As rates start to dip, some house hunters are taking advantage of an uptick in listings. Redfin’s Homebuyer Demand Index, which measures requests for tours and homebuying services, was up 10% at the end of December from the previous month, reaching its highest level since August. Although it was down 6% year over year, this increase in demand shows that buyers are becoming more active in the market.

“It’s all about perspective,” said Las Vegas-based Redfin agent Shay Stein. “Two years ago, buyers would have cried about a 6% mortgage rate. Now, they’re happy they’ve dropped down to the mid-6’s.” This shift in perspective is encouraging buyers to take advantage of the current market conditions.

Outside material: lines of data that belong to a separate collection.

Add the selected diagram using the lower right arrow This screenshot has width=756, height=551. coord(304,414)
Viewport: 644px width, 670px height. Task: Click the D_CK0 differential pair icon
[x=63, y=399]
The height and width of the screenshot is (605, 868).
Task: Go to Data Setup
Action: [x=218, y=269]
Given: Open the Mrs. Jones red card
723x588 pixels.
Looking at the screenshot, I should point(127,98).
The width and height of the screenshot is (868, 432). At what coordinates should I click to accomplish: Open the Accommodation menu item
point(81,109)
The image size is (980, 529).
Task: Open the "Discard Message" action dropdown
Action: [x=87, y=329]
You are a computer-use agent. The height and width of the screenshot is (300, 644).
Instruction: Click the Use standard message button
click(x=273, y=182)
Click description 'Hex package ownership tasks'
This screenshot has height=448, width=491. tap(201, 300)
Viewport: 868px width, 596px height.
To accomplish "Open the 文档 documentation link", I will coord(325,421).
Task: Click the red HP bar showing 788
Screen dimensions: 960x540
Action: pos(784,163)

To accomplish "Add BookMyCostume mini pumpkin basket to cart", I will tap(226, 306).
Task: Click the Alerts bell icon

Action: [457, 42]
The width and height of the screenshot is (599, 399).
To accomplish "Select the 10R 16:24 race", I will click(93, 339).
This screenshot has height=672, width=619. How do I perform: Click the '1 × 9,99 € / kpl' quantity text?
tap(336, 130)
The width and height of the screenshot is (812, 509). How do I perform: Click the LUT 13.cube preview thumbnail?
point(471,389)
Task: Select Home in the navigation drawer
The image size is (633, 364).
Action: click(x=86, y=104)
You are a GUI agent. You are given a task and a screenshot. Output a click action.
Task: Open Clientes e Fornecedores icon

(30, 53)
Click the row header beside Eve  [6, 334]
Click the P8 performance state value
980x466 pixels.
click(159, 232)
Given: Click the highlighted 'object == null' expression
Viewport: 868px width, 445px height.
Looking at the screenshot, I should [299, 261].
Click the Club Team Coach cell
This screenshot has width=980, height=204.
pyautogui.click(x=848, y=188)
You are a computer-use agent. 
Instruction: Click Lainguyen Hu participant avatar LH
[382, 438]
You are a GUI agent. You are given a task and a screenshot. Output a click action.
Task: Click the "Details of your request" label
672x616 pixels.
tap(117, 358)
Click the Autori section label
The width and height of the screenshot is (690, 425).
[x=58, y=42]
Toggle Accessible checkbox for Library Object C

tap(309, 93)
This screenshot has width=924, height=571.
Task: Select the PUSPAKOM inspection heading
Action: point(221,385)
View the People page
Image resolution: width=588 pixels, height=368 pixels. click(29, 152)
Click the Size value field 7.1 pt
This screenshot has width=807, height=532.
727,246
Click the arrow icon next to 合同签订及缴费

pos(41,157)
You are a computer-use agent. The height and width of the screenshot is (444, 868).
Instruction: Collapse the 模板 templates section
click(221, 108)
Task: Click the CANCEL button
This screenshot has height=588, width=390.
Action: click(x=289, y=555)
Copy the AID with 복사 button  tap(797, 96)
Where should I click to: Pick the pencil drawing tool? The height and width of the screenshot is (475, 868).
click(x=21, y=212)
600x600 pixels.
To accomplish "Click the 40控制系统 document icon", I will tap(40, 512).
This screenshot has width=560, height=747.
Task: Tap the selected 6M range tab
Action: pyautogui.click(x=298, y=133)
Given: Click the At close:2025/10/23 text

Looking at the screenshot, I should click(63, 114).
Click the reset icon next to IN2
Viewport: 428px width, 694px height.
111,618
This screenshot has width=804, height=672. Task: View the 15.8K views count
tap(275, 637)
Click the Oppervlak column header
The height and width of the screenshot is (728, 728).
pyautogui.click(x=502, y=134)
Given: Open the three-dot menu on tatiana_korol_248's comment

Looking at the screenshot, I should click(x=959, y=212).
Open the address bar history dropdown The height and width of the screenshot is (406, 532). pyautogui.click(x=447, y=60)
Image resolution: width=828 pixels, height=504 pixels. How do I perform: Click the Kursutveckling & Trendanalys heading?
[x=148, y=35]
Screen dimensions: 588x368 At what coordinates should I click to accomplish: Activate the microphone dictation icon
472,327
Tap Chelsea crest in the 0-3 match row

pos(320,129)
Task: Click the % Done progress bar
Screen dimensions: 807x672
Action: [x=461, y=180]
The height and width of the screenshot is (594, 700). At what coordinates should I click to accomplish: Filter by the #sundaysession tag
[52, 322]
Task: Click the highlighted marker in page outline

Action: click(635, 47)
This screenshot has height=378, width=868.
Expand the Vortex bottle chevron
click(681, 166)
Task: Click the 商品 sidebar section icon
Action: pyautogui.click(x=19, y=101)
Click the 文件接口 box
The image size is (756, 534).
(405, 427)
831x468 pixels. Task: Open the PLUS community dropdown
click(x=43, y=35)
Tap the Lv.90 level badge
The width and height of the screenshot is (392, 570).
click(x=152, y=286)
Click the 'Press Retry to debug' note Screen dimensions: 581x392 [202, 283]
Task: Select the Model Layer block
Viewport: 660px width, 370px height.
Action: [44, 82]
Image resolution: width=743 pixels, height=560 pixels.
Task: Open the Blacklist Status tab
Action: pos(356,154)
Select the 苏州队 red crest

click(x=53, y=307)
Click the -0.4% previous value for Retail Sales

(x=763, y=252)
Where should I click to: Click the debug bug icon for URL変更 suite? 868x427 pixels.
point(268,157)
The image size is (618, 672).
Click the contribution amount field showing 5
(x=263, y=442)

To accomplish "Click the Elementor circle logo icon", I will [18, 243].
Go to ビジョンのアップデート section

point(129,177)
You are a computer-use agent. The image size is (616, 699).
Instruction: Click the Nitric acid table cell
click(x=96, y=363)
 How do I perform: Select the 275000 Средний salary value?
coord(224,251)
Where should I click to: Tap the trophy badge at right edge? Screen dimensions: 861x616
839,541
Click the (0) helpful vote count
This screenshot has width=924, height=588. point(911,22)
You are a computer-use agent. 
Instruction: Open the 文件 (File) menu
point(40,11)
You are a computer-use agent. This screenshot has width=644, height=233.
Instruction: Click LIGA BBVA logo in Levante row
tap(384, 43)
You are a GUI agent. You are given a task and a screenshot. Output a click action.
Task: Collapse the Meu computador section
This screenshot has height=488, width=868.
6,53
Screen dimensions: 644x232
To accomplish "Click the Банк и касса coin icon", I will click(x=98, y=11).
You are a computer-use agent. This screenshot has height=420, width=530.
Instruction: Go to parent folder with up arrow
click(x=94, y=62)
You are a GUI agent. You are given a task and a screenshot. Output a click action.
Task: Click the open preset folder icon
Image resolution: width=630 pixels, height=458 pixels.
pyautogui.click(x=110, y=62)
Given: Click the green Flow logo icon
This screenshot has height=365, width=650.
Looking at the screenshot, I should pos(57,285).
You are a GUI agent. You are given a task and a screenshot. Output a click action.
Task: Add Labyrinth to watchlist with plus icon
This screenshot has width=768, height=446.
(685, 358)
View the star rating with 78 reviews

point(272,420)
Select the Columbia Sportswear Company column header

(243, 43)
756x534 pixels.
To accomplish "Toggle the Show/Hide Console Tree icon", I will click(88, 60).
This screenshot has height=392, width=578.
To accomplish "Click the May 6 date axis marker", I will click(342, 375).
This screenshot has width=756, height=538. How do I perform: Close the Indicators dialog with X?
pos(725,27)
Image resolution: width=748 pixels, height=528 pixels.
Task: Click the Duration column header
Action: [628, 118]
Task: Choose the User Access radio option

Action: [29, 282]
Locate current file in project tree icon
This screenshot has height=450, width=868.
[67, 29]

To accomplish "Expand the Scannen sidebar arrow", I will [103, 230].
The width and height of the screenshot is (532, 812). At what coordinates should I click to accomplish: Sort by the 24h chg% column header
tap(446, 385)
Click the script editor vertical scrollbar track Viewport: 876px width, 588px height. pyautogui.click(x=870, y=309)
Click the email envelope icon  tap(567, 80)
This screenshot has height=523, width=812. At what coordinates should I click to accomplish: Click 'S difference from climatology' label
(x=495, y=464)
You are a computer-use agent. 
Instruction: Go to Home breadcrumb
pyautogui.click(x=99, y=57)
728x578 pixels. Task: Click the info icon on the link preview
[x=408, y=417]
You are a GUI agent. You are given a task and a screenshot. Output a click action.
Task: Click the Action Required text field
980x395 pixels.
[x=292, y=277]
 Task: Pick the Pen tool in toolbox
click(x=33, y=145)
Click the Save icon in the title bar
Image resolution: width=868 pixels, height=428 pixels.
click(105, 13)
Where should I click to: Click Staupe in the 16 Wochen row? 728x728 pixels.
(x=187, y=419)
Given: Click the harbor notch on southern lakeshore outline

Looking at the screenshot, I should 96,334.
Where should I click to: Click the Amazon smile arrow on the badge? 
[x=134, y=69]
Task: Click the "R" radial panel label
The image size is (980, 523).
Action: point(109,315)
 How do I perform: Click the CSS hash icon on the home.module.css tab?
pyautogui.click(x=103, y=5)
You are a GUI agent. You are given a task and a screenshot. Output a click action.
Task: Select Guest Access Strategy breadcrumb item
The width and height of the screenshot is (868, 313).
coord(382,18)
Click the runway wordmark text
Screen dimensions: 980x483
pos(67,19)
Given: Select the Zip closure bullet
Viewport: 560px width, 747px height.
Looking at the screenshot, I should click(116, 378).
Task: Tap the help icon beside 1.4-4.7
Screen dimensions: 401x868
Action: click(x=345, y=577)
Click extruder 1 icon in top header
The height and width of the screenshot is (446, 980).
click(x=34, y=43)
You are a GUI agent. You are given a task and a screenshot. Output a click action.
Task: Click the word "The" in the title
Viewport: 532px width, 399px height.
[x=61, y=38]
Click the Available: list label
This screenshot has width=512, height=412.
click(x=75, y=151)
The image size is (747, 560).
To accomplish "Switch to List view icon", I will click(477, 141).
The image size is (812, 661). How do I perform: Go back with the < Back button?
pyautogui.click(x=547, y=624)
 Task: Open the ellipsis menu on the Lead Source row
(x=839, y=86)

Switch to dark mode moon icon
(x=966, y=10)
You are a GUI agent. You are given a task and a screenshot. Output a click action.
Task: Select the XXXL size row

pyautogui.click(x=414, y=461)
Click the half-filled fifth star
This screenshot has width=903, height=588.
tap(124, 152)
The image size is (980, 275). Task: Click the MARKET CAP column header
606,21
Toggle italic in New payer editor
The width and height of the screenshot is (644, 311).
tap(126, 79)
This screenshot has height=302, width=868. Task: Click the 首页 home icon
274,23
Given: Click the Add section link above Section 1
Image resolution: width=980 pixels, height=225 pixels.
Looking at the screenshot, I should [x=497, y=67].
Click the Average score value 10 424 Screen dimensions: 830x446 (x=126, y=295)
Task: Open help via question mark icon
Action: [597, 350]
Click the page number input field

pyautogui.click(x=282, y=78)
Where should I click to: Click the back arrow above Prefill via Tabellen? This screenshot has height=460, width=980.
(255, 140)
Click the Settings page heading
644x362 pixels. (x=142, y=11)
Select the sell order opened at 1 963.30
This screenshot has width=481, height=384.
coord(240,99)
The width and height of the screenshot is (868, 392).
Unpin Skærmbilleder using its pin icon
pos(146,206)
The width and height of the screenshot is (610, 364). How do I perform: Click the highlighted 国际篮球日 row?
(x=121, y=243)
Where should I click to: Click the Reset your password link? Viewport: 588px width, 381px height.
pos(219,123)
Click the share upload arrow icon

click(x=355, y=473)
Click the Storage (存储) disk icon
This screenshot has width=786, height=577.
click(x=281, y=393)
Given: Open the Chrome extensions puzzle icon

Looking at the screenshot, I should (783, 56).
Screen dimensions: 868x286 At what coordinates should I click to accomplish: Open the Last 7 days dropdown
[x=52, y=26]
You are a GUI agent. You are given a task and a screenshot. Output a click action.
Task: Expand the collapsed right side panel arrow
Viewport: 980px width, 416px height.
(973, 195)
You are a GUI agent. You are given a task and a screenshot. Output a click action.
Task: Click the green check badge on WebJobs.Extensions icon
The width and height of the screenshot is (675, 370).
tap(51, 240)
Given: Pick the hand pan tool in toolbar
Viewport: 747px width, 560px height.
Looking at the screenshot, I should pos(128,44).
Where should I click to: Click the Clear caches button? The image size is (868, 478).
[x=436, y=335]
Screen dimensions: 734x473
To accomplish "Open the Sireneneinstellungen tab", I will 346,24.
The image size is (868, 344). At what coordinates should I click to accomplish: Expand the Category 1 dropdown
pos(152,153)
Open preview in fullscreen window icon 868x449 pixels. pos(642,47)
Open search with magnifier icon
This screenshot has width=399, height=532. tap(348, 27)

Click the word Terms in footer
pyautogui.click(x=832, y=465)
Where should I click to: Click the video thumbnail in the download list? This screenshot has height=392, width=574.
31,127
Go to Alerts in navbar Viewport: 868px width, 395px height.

The dip in mortgage rates is having a noticeable impact on the housing market. Pending sales were down 3.3% year over year, the smallest decline since January 2022. However, new listings were up 9.5% year over year, with active listings falling 3.9% in the same period. This suggests that although sales may be slightly down, there is an increase in supply, giving buyers more options to choose from.

Of course, the data varies across the country. Some metro areas experienced increases in sales, while others saw declines. Regions of Florida, for example, had some of the most significant sales price increases over the year, aligning with the state’s popularity as a homeowner destination.

On the other hand, home prices in areas like Austin, Texas, and San Francisco are on the decline as more people are leaving these once-popular metro areas. This shift in demand is creating opportunities for buyers in these locations.

What does all this data mean for real estate investors? First, the decline in mortgage rates is encouraging, even if rates are still relatively high overall. Experts predict that this decrease in rates could attract more house hunters to start searching for homes again, leading to a more dynamic market. While the first quarter may see weak sales and modest price increases, dropping mortgage rates will likely continue to decline, bringing more prospective buyers back into the market.

However, there is a possibility that rates won’t drop far enough for current owners to put their homes on the market, leading to a supply crunch. This means that house hunters could continue to face limited options. Nevertheless, there are opportunities in metro areas with falling demand, such as Texas, where prices are falling despite an increase in new listings.

With signs that the Federal Reserve could cut rates this year, mortgages could become even cheaper, leading to increased demand for real estate. Therefore, if you find a home you can afford, now might be the time to buy before the competition increases.

In conclusion, mortgage rates are decreasing, making it a favorable time for homebuyers to enter the market. While sellers may not be tempted to put their homes on the market due to current rates, there are opportunities for house hunters, especially in areas with falling demand. As the Federal Reserve considers rate cuts, the cost of mortgages may reduce further, increasing demand for real estate. So, if you’re in the market for a new home, now might be the perfect time to make a move.